Aydın ha sostenuto che Güllü sia stata uccisa dalla figlia, Tuğyan Ülkem Gülter, e ha presentato come prova delle conversazioni WhatsApp in suo possesso.
Mentre proseguono le indagini sulla morte di Güllü, caduta dalla finestra del suo appartamento al sesto piano di un edificio in Vali Akı Caddesi, nel quartiere Harmanlar del distretto di Çınarcık, intorno all'01:30 del 26 settembre, il proprietario del locale Ferdi Aydın si è presentato al tribunale di Yalova insieme a due testimoni per sporgere denuncia.
Aydın, che ha rilasciato una deposizione in tribunale, ha dichiarato che aggiungerà al fascicolo le conversazioni WhatsApp a sostegno della sua tesi.
'‘C'È UNA CONFESSIONE NELLE REGISTRAZIONI TELEFONICHE’'
Parlando all'uscita del tribunale, Ferdi Aydın ha affermato che in un messaggio e in un video inviati a un amico di famiglia, Tuğyan Ülkem Gülter avrebbe detto: “Ho ucciso mia madre”, e ha rilasciato le seguenti dichiarazioni:
“Ho raccontato ciò che so nella mia deposizione. Ora i testimoni sono all'interno e rilasceranno le loro dichiarazioni. Racconteremo tutto ciò che sappiamo davanti agli avvocati. Io credo che Tuğyan sia l'assassina.
Anche l'amica di famiglia, la signora Bircan, ha fatto delle confessioni. Tuğyan è entrata in casa della signora Bircan e ha cancellato con la forza tutte le registrazioni dal suo telefono. È andata a casa sua e ha spaventato la donna. Ho le registrazioni dei messaggi.
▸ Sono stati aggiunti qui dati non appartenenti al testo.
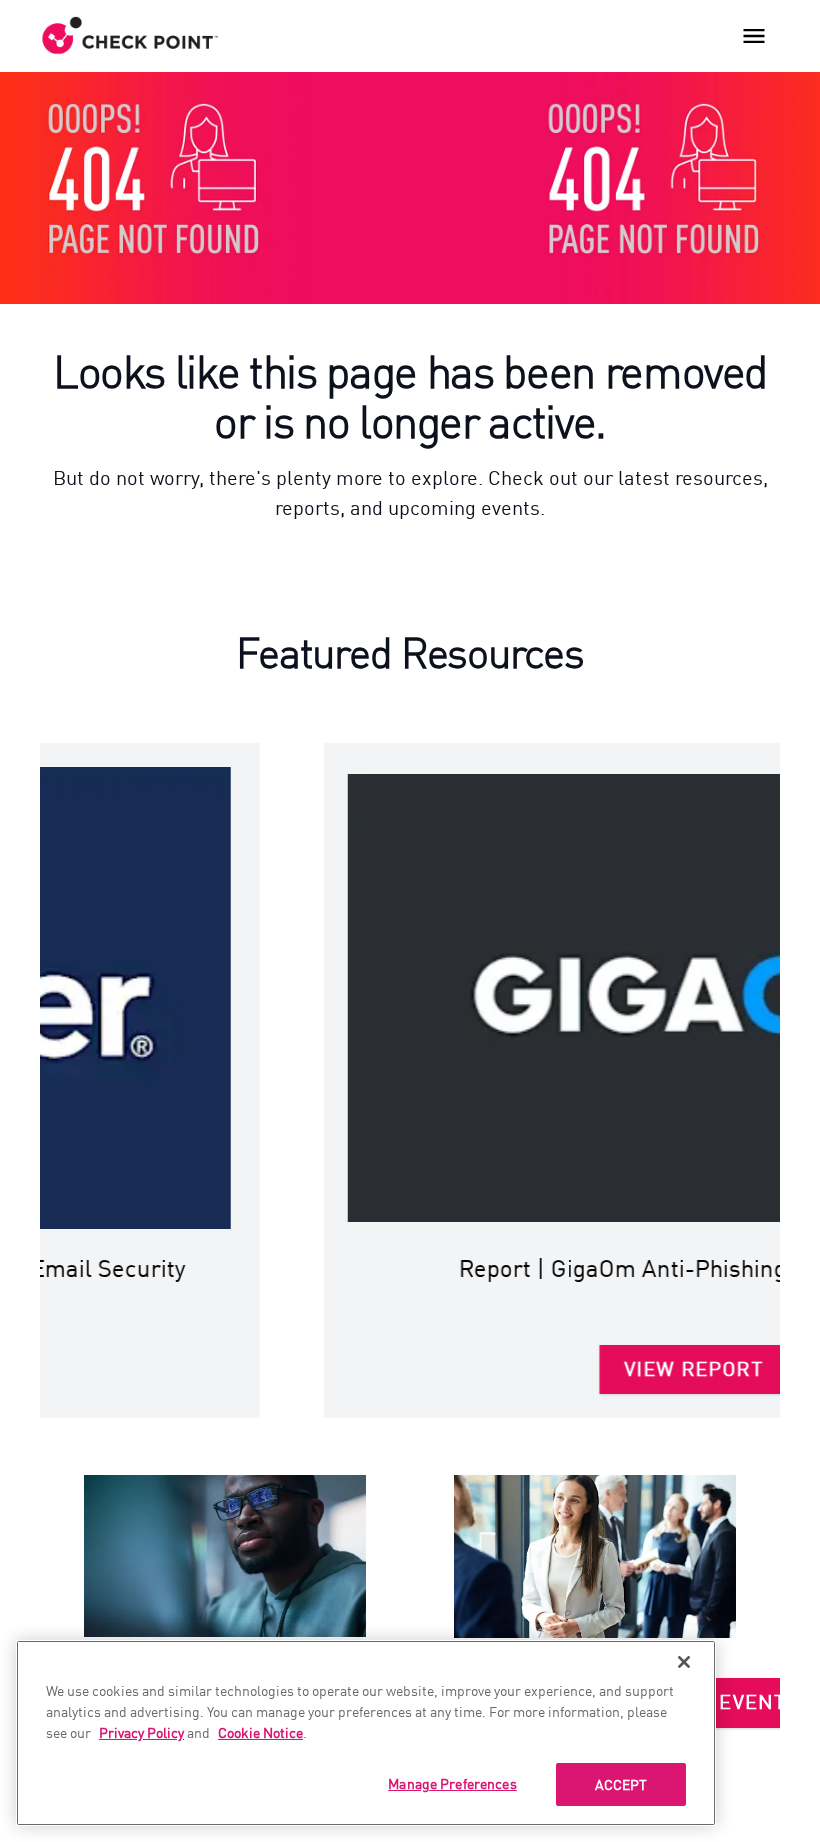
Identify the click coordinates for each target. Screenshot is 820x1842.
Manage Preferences (452, 1783)
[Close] (684, 1662)
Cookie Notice (260, 1732)
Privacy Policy (141, 1732)
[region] (366, 1733)
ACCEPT (621, 1784)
Le faremo inserire nel fascicolo proprio ora. Ci sono le registrazioni vocali dell'ex fidanzato della signora Tuğyan.
Parlano del fatto che faccia uso di sostanze stupefacenti e che sia una persona pericolosa. C'è anche un video della signora Bircan. C'è una confessione di Tuğyan in cui dice: 'Avrei voluto non uccidere mia madre in questo modo'. Metterò tutto agli atti come prova.
Al momento ci sono due testimoni all'interno. La signora Bircan è la persona più vicina alla signora Tuğyan. Ho indicato anche altri testimoni, abbiamo dei testimoni protetti. Da qui in poi, la questione è nelle mani dello Stato.
Le registrazioni sono quelle delle persone a lei più vicine. Tutta Çınarcık dice che Tuğyan fa uso di sostanze proibite e che sarebbe capace di tutto. Anche noi pensiamo che la signora Güllü sia stata uccisa.
La signora Bircan confessa nelle registrazioni e dice: 'Tuğyan mi ha detto di averla uccisa'. Ha detto: 'Avrei voluto non uccidere mia madre in questo modo, le si sono rotte le ossa e ne sono rimasta addolorata'.”